REQUIREMENTS: Put every line of the records below into a Markdown table with the columns Row and Line, numbering each row and omitting blank lines.
○ ○ ○
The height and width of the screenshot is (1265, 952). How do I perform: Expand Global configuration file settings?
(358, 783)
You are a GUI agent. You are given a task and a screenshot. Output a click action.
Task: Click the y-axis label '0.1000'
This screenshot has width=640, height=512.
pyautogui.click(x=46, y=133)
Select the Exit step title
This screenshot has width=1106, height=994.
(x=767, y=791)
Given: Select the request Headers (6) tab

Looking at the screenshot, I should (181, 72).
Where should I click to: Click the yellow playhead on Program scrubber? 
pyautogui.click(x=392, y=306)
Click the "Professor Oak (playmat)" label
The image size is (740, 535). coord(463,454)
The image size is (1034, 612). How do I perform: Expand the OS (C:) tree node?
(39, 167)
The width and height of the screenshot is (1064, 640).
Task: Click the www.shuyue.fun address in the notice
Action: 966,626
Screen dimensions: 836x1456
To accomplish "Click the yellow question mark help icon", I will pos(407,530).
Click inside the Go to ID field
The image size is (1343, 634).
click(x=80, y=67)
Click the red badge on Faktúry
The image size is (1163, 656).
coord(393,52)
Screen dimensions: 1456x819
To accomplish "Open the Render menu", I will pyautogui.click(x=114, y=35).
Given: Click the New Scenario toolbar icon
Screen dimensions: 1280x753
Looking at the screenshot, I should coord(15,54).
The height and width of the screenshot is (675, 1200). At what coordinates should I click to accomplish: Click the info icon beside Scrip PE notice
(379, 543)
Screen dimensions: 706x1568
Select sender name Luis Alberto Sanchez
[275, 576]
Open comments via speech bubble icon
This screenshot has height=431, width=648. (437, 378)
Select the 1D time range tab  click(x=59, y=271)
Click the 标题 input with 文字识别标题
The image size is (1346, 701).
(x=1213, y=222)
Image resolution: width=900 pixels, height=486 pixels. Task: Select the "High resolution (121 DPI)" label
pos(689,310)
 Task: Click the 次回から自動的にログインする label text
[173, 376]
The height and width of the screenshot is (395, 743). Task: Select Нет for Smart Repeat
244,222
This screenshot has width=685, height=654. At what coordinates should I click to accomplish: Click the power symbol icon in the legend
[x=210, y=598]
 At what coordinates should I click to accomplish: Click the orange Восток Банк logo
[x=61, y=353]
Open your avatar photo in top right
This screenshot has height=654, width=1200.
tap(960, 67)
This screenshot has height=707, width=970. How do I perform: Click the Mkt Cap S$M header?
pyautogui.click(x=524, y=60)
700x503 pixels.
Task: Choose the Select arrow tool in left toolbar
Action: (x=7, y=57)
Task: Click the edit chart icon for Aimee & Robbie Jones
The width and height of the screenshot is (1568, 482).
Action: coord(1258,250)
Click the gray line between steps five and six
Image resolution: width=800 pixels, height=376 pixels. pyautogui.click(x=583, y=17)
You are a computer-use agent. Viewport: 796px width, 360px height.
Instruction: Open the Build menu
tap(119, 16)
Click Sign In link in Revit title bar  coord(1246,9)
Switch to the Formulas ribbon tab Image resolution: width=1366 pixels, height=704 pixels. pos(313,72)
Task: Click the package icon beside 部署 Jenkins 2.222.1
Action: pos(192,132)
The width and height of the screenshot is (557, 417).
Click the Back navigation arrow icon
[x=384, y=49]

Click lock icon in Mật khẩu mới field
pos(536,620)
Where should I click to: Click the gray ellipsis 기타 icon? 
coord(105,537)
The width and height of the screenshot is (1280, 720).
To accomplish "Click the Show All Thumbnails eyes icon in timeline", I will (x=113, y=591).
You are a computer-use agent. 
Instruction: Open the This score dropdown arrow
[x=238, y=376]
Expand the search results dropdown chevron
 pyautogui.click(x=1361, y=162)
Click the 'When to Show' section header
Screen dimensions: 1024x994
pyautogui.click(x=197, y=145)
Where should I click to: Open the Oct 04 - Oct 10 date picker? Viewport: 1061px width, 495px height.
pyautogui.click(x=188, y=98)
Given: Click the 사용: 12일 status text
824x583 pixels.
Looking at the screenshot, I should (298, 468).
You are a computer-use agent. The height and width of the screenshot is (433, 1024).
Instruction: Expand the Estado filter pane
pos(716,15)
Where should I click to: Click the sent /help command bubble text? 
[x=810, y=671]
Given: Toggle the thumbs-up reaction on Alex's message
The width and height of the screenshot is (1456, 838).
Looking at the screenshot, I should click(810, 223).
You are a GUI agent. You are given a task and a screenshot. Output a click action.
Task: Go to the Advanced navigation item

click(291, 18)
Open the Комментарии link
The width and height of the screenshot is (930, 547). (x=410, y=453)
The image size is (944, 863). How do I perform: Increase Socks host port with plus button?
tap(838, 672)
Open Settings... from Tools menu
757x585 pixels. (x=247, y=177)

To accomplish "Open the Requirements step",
○ ○ ○
THE ANSWER:
| Row | Line |
|---|---|
| 1 | The height and width of the screenshot is (1265, 952). How do I perform: Expand Global configuration file settings? |
| 2 | (358, 783) |
| 3 | You are a GUI agent. You are given a task and a screenshot. Output a click action. |
| 4 | Task: Click the y-axis label '0.1000' |
| 5 | This screenshot has width=640, height=512. |
| 6 | pyautogui.click(x=46, y=133) |
| 7 | Select the Exit step title |
| 8 | This screenshot has width=1106, height=994. |
| 9 | (x=767, y=791) |
| 10 | Given: Select the request Headers (6) tab |
| 11 | Looking at the screenshot, I should (181, 72). |
| 12 | Where should I click to: Click the yellow playhead on Program scrubber?  |
| 13 | pyautogui.click(x=392, y=306) |
| 14 | Click the "Professor Oak (playmat)" label |
| 15 | The image size is (740, 535). coord(463,454) |
| 16 | The image size is (1034, 612). How do I perform: Expand the OS (C:) tree node? |
| 17 | (39, 167) |
| 18 | The width and height of the screenshot is (1064, 640). |
| 19 | Task: Click the www.shuyue.fun address in the notice |
| 20 | Action: 966,626 |
| 21 | Screen dimensions: 836x1456 |
| 22 | To accomplish "Click the yellow question mark help icon", I will pos(407,530). |
| 23 | Click inside the Go to ID field |
| 24 | The image size is (1343, 634). |
| 25 | click(x=80, y=67) |
| 26 | Click the red badge on Faktúry |
| 27 | The image size is (1163, 656). |
| 28 | coord(393,52) |
| 29 | Screen dimensions: 1456x819 |
| 30 | To accomplish "Open the Render menu", I will pyautogui.click(x=114, y=35). |
| 31 | Given: Click the New Scenario toolbar icon |
| 32 | Screen dimensions: 1280x753 |
| 33 | Looking at the screenshot, I should coord(15,54). |
| 34 | The height and width of the screenshot is (675, 1200). At what coordinates should I click to accomplish: Click the info icon beside Scrip PE notice |
| 35 | (379, 543) |
| 36 | Screen dimensions: 706x1568 |
| 37 | Select sender name Luis Alberto Sanchez |
| 38 | [275, 576] |
| 39 | Open comments via speech bubble icon |
| 40 | This screenshot has height=431, width=648. (437, 378) |
| 41 | Select the 1D time range tab  click(x=59, y=271) |
| 42 | Click the 标题 input with 文字识别标题 |
| 43 | The image size is (1346, 701). |
| 44 | (x=1213, y=222) |
| 45 | Image resolution: width=900 pixels, height=486 pixels. Task: Select the "High resolution (121 DPI)" label |
| 46 | pos(689,310) |
| 47 |  Task: Click the 次回から自動的にログインする label text |
| 48 | [173, 376] |
| 49 | The height and width of the screenshot is (395, 743). Task: Select Нет for Smart Repeat |
| 50 | 244,222 |
| 51 | This screenshot has width=685, height=654. At what coordinates should I click to accomplish: Click the power symbol icon in the legend |
| 52 | [x=210, y=598] |
| 53 |  At what coordinates should I click to accomplish: Click the orange Восток Банк logo |
| 54 | [x=61, y=353] |
| 55 | Open your avatar photo in top right |
| 56 | This screenshot has height=654, width=1200. |
| 57 | tap(960, 67) |
| 58 | This screenshot has height=707, width=970. How do I perform: Click the Mkt Cap S$M header? |
| 59 | pyautogui.click(x=524, y=60) |
| 60 | 700x503 pixels. |
| 61 | Task: Choose the Select arrow tool in left toolbar |
| 62 | Action: (x=7, y=57) |
| 63 | Task: Click the edit chart icon for Aimee & Robbie Jones |
| 64 | The width and height of the screenshot is (1568, 482). |
| 65 | Action: coord(1258,250) |
| 66 | Click the gray line between steps five and six |
| 67 | Image resolution: width=800 pixels, height=376 pixels. pyautogui.click(x=583, y=17) |
| 68 | You are a computer-use agent. Viewport: 796px width, 360px height. |
| 69 | Instruction: Open the Build menu |
| 70 | tap(119, 16) |
| 71 | Click Sign In link in Revit title bar  coord(1246,9) |
| 72 | Switch to the Formulas ribbon tab Image resolution: width=1366 pixels, height=704 pixels. pos(313,72) |
| 73 | Task: Click the package icon beside 部署 Jenkins 2.222.1 |
| 74 | Action: pos(192,132) |
| 75 | The width and height of the screenshot is (557, 417). |
| 76 | Click the Back navigation arrow icon |
| 77 | [x=384, y=49] |
| 78 | Click lock icon in Mật khẩu mới field |
| 79 | pos(536,620) |
| 80 | Where should I click to: Click the gray ellipsis 기타 icon?  |
| 81 | coord(105,537) |
| 82 | The width and height of the screenshot is (1280, 720). |
| 83 | To accomplish "Click the Show All Thumbnails eyes icon in timeline", I will (x=113, y=591). |
| 84 | You are a computer-use agent.  |
| 85 | Instruction: Open the This score dropdown arrow |
| 86 | [x=238, y=376] |
| 87 | Expand the search results dropdown chevron |
| 88 |  pyautogui.click(x=1361, y=162) |
| 89 | Click the 'When to Show' section header |
| 90 | Screen dimensions: 1024x994 |
| 91 | pyautogui.click(x=197, y=145) |
| 92 | Where should I click to: Open the Oct 04 - Oct 10 date picker? Viewport: 1061px width, 495px height. |
| 93 | pyautogui.click(x=188, y=98) |
| 94 | Given: Click the 사용: 12일 status text |
| 95 | 824x583 pixels. |
| 96 | Looking at the screenshot, I should (298, 468). |
| 97 | You are a computer-use agent. The height and width of the screenshot is (433, 1024). |
| 98 | Instruction: Expand the Estado filter pane |
| 99 | pos(716,15) |
| 100 | Where should I click to: Click the sent /help command bubble text?  |
| 101 | [x=810, y=671] |
| 102 | Given: Toggle the thumbs-up reaction on Alex's message |
| 103 | The width and height of the screenshot is (1456, 838). |
| 104 | Looking at the screenshot, I should click(810, 223). |
| 105 | You are a GUI agent. You are given a task and a screenshot. Output a click action. |
| 106 | Task: Go to the Advanced navigation item |
| 107 | click(291, 18) |
| 108 | Open the Комментарии link |
| 109 | The width and height of the screenshot is (930, 547). (x=410, y=453) |
| 110 | The image size is (944, 863). How do I perform: Increase Socks host port with plus button? |
| 111 | tap(838, 672) |
| 112 | Open Settings... from Tools menu |
| 113 | 757x585 pixels. (x=247, y=177) |
| 114 | To accomplish "Open the Requirements step", |